In questi giorni gli aquilani si sono ritrovati compatti, ancora una volta, pronti a riconquistare un senso di appartenenza alla città. Ed un orgoglio da contrapporre all’ipocrisia di volti sorridenti e mostrine del dovere da mostrare nelle parate politiche.
Noi c’eravamo. Una giornata di pioggia, a fine dicembre. Abbiamo lasciato l’auto davanti allo stadio Tommaso Fattori. S’intravedeva qualche tendone colorato, attraverso le inferriate. La voce sommessa di una messa recitata sfuggiva a quel silenzio, confuso tra le nuvole.
Poi ci siamo incamminati mestamente, calpestando storia e tradizione, cancellati, forse per sempre, dalla Natura ribelle. E dall’indifferenza. Il castello ci guardava da sinistra e neanche un cenno storico regalatoci da un aquilano doc, che ci precisava l’uso improprio della definizione "castello", al posto del più corretto "forte", ci ha fatto tornare il sorriso.
Don Pedro di Toledo lo aveva eretto nel 1534, per sopprimere la rivolta degli aquilani contro la dominazione spagnola.
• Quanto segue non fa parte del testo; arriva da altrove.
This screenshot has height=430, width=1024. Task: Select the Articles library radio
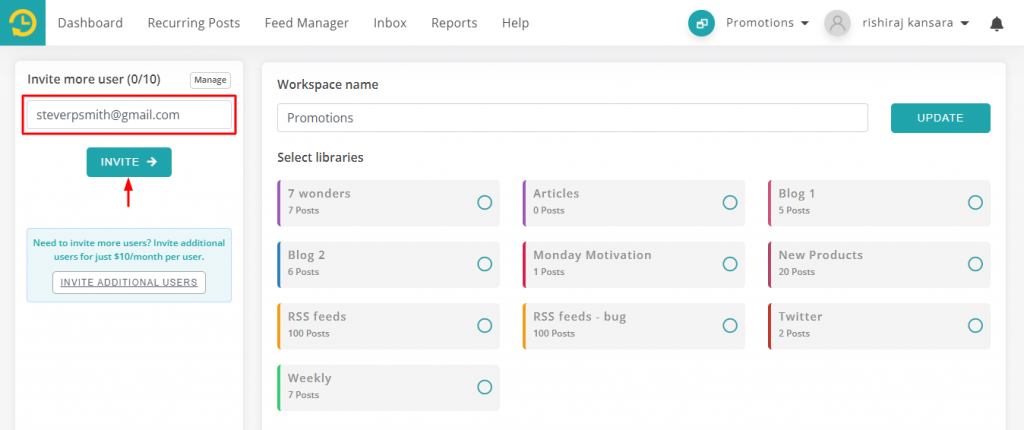click(730, 203)
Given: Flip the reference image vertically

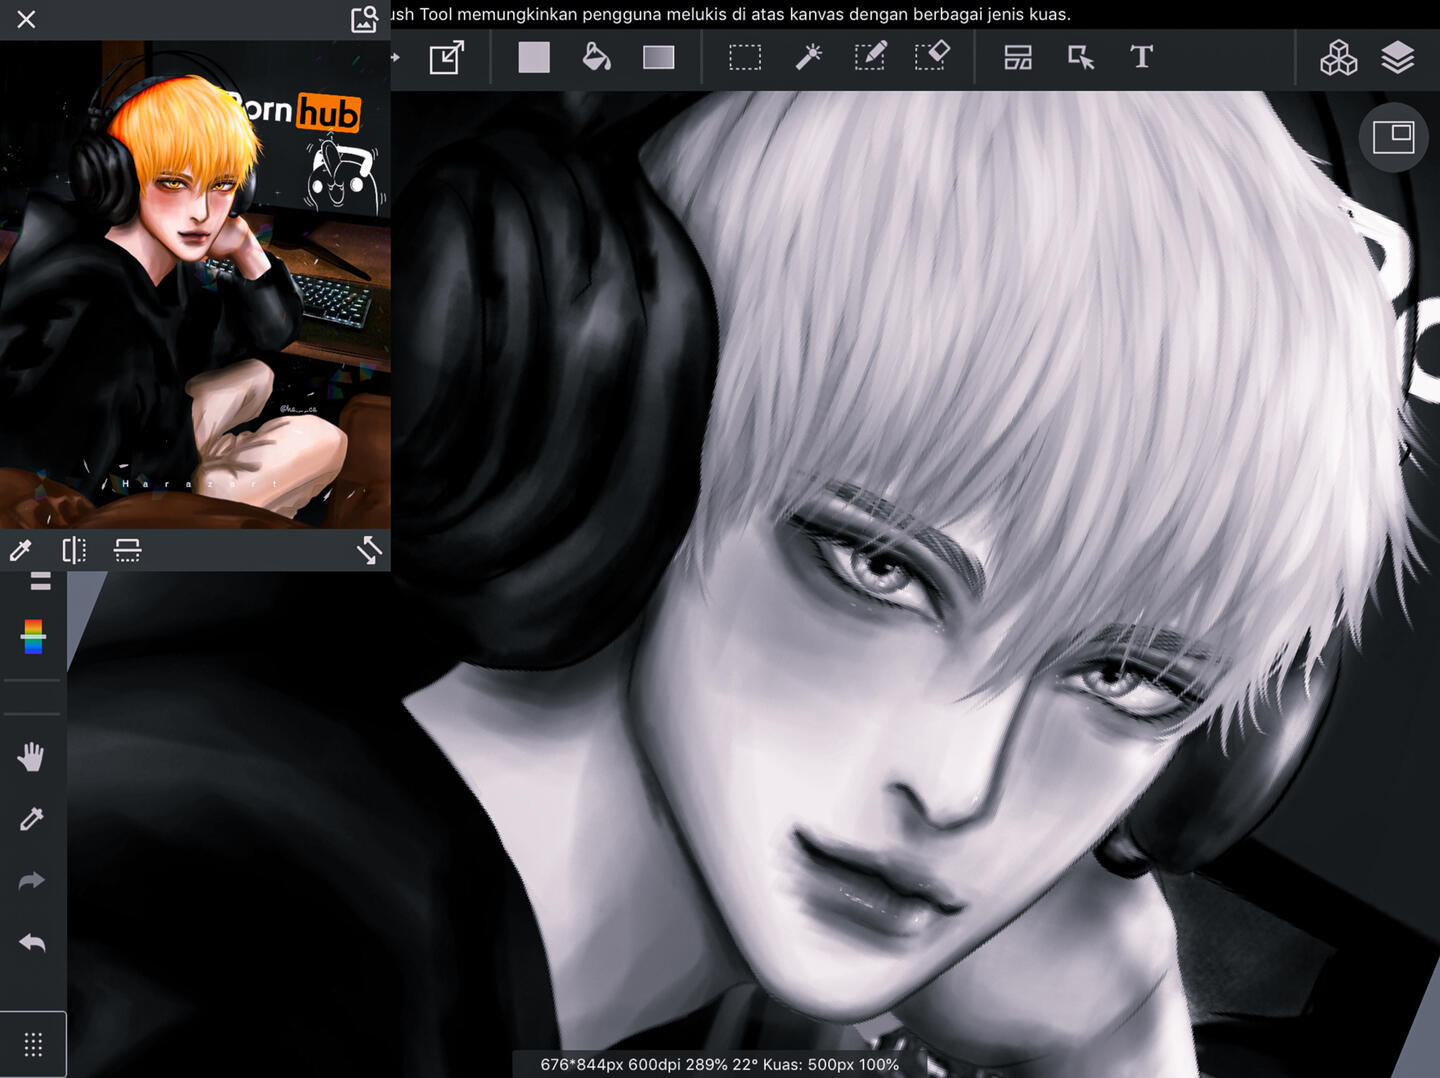Looking at the screenshot, I should 127,550.
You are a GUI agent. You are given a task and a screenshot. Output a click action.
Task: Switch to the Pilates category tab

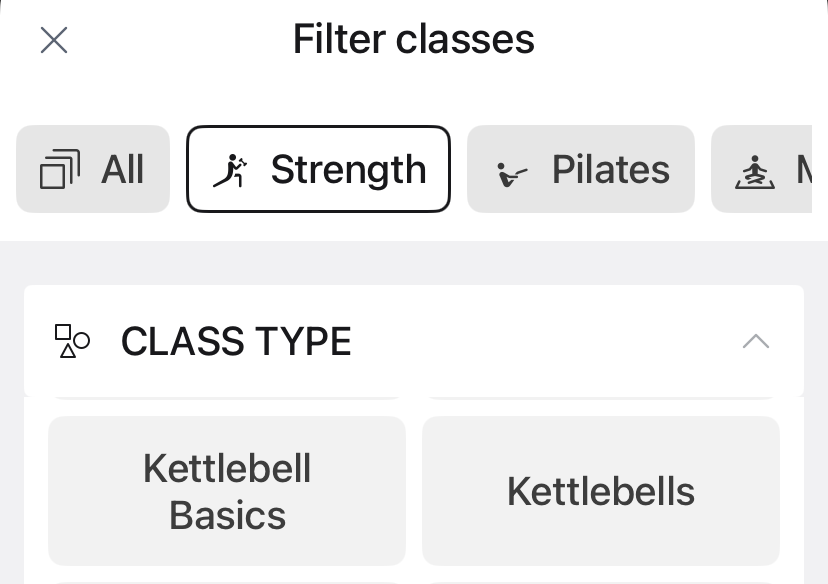[x=580, y=169]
Quell’alea rassegnata, sorretta dalle giornate natalizie, creava un’atmosfera di una rivolta placata senza lotta.
In questi giorni gli aquilani si sono ritrovati compatti, ancora una volta, pronti a riconquistare un senso di appartenenza alla città. Ed un orgoglio da contrapporre all’ipocrisia di volti sorridenti e mostrine del dovere da mostrare nelle parate politiche.
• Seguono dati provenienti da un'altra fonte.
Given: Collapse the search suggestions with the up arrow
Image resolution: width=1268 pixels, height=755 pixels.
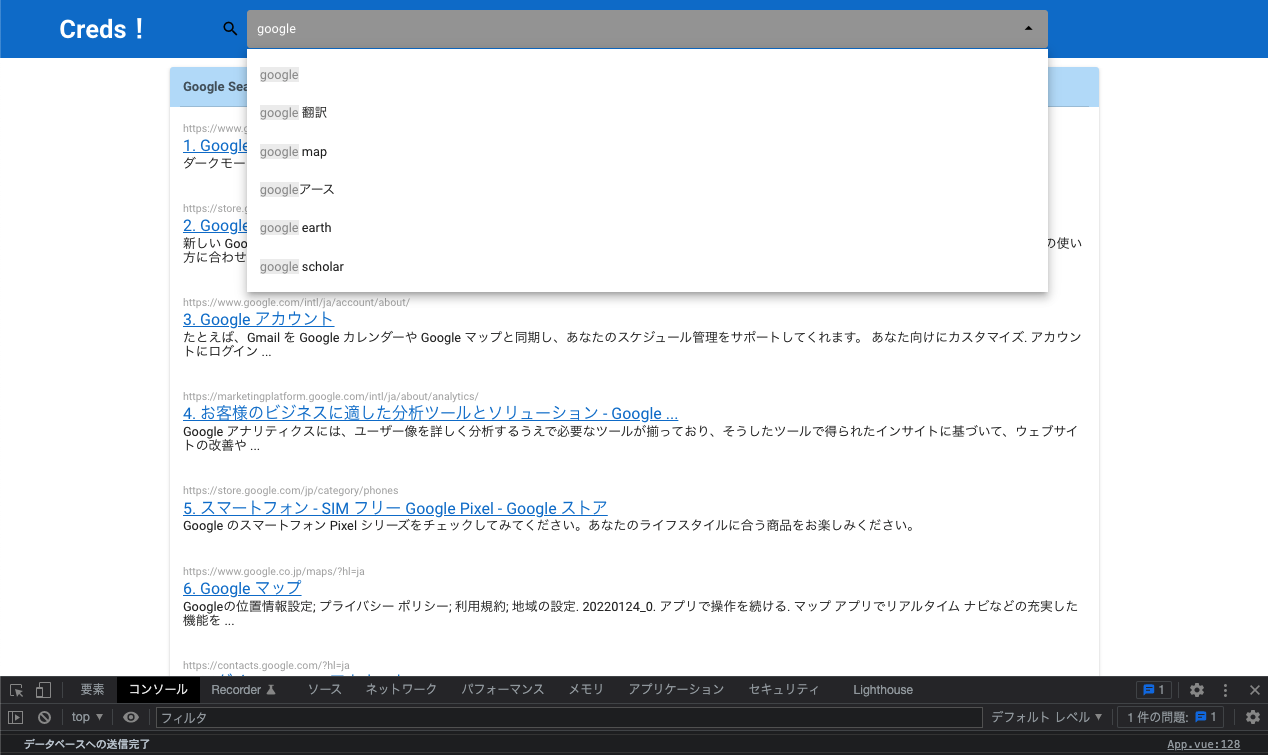Looking at the screenshot, I should (x=1028, y=28).
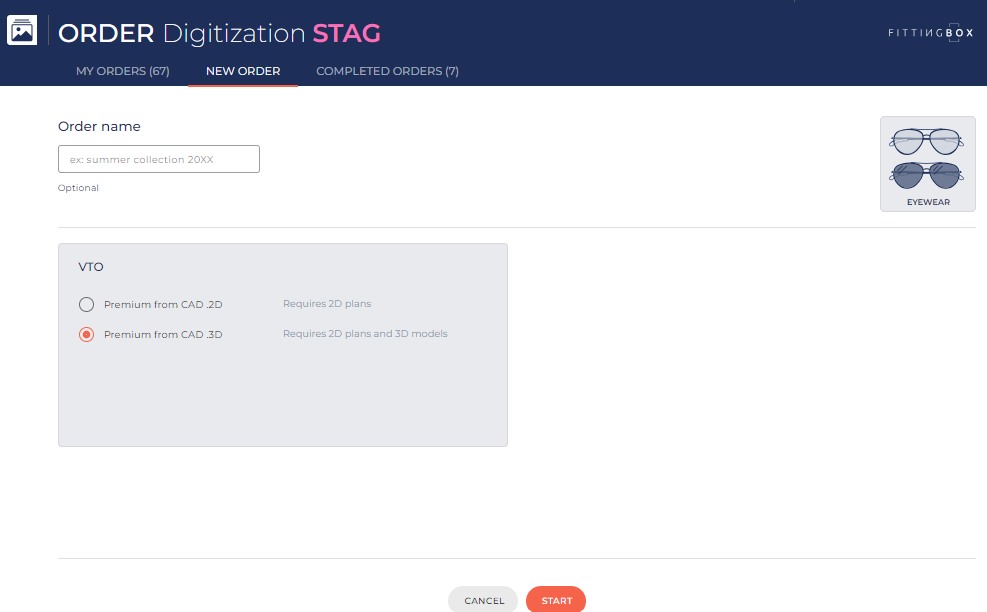Click the dark-lens sunglasses illustration
The image size is (987, 612).
click(x=927, y=176)
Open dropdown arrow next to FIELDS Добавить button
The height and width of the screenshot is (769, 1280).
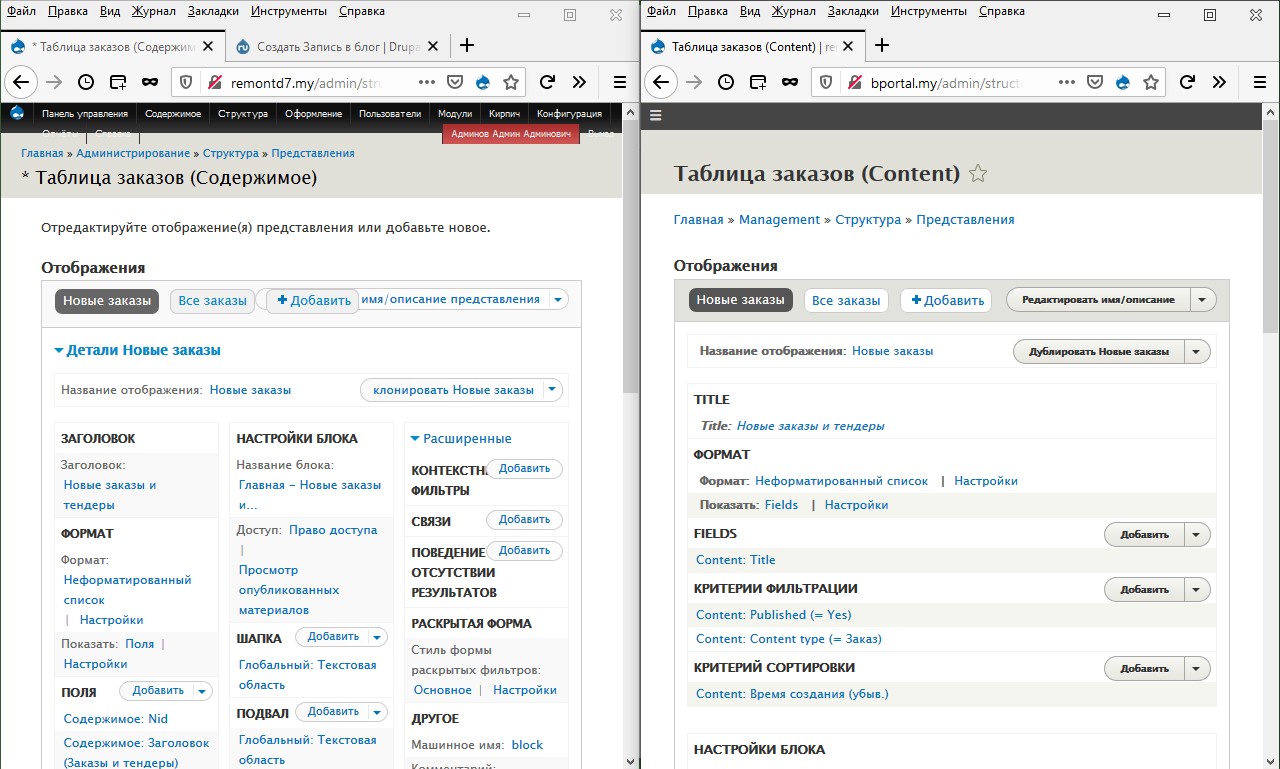[1198, 534]
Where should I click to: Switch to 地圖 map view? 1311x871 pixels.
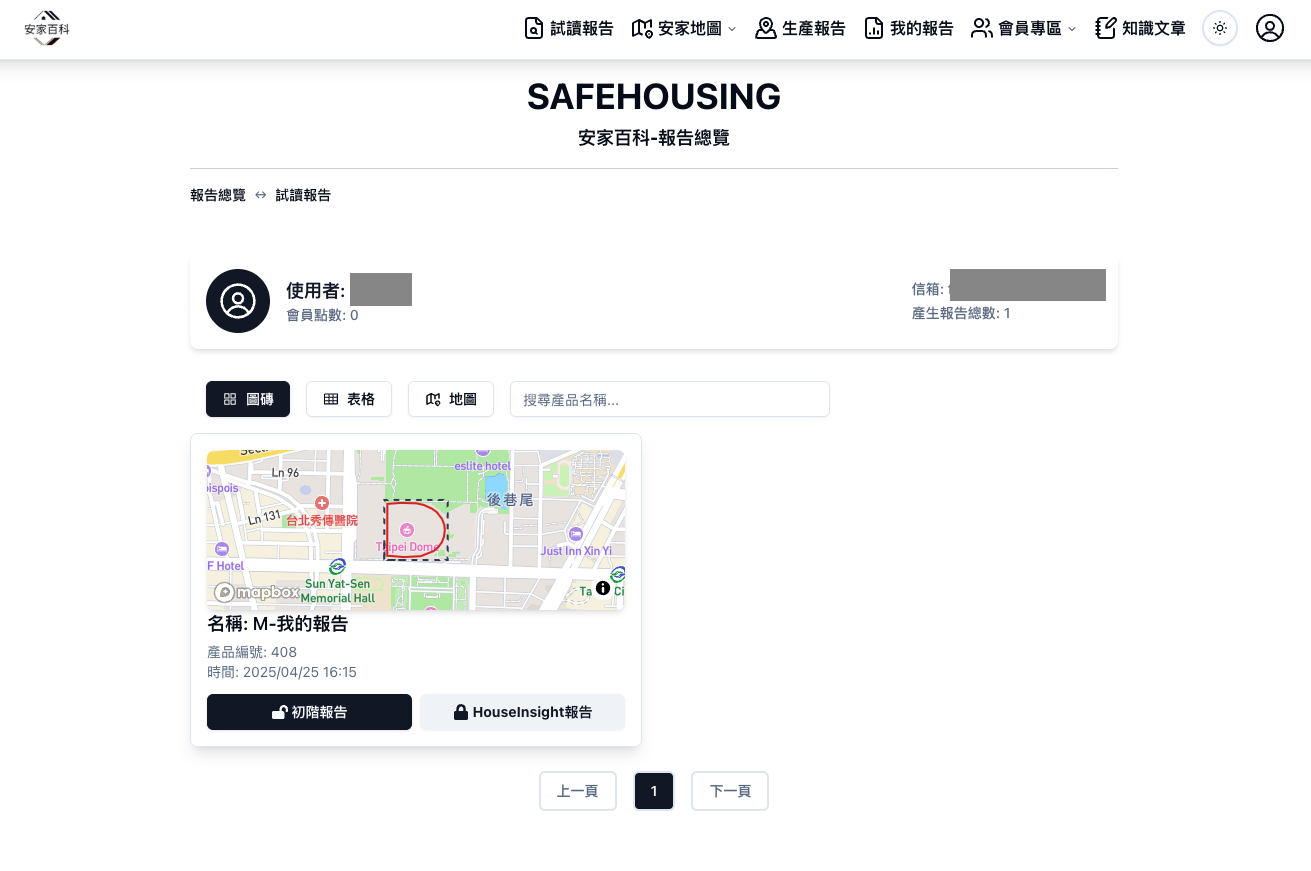(450, 399)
Con loro c’erano gli altri italiani vittime delle tragedie recenti, sparse per il territorio. C’erano i viareggini, che cercano ancora i nomi dei colpevoli sulle pagine dei giornali. Mentre di certo, c’è solo il numero 32. Il totale delle vittime.
C’erano anche i cittadini di Giampilieri, ma anche i familiari degli operai della Thyssen, perché in Italia, le tragedie non le provoca solo la "natura" imprevedibile.
Tra loro, anche i comitati di San Giuliano di Puglia e della strage di Bologna. Tutti con un’agenda rossa in mano per ricordare anche via D’Amelio. Simbolo di strage eroica per un ideale di giustizia che abbiamo saputo "onorare" con un’altra inchiesta sulla Casa dello Studente dell’Aquila. E una beffarda e vigliacca risata incisa in un’intercettazione telefonica.
A dicembre abbiamo attraversato le vie del centro storico, che trasudavano altre voci sorridenti attraverso le mura puntellate delle case. Le voci degli studenti che non ci sono più. E della gente multietnica che popolava quelle case. Le voci che meritano più rispetto.